(Beginning of Supplied records)

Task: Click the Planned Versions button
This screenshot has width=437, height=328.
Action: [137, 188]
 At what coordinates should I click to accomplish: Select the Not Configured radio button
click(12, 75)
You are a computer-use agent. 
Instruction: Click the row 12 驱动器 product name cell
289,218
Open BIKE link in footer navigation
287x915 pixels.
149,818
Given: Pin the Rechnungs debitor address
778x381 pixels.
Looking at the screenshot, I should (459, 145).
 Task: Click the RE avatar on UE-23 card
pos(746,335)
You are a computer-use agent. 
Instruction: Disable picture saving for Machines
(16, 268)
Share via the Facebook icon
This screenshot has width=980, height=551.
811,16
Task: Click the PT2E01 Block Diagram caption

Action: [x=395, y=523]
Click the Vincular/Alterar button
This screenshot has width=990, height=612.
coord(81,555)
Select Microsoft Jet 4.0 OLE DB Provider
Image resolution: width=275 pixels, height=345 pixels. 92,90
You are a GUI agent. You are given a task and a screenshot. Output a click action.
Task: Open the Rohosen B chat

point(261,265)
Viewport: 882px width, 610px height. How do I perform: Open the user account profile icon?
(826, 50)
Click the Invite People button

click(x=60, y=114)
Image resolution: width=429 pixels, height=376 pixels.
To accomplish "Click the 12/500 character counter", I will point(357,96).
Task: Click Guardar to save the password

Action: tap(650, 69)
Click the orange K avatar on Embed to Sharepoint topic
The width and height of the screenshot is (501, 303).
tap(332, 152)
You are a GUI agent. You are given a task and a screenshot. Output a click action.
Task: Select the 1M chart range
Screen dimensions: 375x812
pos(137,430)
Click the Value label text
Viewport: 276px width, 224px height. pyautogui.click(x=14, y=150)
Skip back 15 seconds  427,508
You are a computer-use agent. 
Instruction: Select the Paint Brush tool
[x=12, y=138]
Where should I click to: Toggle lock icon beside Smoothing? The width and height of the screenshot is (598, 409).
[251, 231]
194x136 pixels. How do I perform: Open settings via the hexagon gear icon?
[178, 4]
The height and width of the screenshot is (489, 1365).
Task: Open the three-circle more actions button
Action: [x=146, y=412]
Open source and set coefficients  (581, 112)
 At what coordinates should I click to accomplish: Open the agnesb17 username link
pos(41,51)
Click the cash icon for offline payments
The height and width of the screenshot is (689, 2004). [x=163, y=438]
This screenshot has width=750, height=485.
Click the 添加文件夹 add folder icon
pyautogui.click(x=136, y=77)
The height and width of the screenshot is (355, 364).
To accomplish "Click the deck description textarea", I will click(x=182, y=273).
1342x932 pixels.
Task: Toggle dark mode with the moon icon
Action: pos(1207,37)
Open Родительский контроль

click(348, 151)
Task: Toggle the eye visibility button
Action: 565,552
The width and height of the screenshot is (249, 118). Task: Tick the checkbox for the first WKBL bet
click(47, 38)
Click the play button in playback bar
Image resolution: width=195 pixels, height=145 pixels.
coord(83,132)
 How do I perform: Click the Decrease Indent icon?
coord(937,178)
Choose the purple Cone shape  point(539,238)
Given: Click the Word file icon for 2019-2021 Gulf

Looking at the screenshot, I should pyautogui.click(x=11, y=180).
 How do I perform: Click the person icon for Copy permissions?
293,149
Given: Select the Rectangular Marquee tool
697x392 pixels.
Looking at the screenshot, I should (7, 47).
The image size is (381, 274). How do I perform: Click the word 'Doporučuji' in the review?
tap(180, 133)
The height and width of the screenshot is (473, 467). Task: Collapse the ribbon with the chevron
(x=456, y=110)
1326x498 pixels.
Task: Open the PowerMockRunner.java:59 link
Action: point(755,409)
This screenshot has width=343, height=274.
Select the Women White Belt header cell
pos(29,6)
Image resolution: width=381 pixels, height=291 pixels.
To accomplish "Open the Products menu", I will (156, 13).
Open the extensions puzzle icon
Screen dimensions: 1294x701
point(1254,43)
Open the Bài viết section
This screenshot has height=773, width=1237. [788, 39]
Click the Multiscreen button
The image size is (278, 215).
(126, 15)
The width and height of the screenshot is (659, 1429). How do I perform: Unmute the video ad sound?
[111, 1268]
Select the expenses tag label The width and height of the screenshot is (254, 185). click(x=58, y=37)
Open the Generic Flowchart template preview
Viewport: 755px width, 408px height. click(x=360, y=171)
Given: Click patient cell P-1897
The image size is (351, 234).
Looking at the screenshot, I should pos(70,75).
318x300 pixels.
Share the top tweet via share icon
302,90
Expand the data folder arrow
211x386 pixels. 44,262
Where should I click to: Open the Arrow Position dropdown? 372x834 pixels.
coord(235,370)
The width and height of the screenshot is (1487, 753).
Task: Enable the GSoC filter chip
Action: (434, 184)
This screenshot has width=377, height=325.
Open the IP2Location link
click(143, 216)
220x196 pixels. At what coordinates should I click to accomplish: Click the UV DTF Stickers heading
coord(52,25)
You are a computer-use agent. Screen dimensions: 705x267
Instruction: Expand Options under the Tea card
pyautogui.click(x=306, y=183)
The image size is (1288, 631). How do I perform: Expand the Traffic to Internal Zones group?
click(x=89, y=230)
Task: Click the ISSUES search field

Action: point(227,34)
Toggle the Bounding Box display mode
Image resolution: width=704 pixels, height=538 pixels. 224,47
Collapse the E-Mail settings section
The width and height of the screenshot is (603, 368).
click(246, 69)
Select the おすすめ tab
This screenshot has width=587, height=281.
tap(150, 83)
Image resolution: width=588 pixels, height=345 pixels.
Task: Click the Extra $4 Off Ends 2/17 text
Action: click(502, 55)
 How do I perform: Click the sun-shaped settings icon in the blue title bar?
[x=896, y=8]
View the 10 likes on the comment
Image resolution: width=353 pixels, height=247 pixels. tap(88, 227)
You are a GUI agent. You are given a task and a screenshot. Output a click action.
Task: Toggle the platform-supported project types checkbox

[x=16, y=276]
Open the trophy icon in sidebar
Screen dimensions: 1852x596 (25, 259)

(End of Supplied records)

_Task_
The stopping point is the line containing "Given: Pin the Rechnungs debitor address". Reproduce exactly every line of the material from the first through that one.

_Task answer_
Task: Click the Planned Versions button
This screenshot has width=437, height=328.
Action: [137, 188]
 At what coordinates should I click to accomplish: Select the Not Configured radio button
click(12, 75)
You are a computer-use agent. 
Instruction: Click the row 12 驱动器 product name cell
289,218
Open BIKE link in footer navigation
287x915 pixels.
149,818
Given: Pin the Rechnungs debitor address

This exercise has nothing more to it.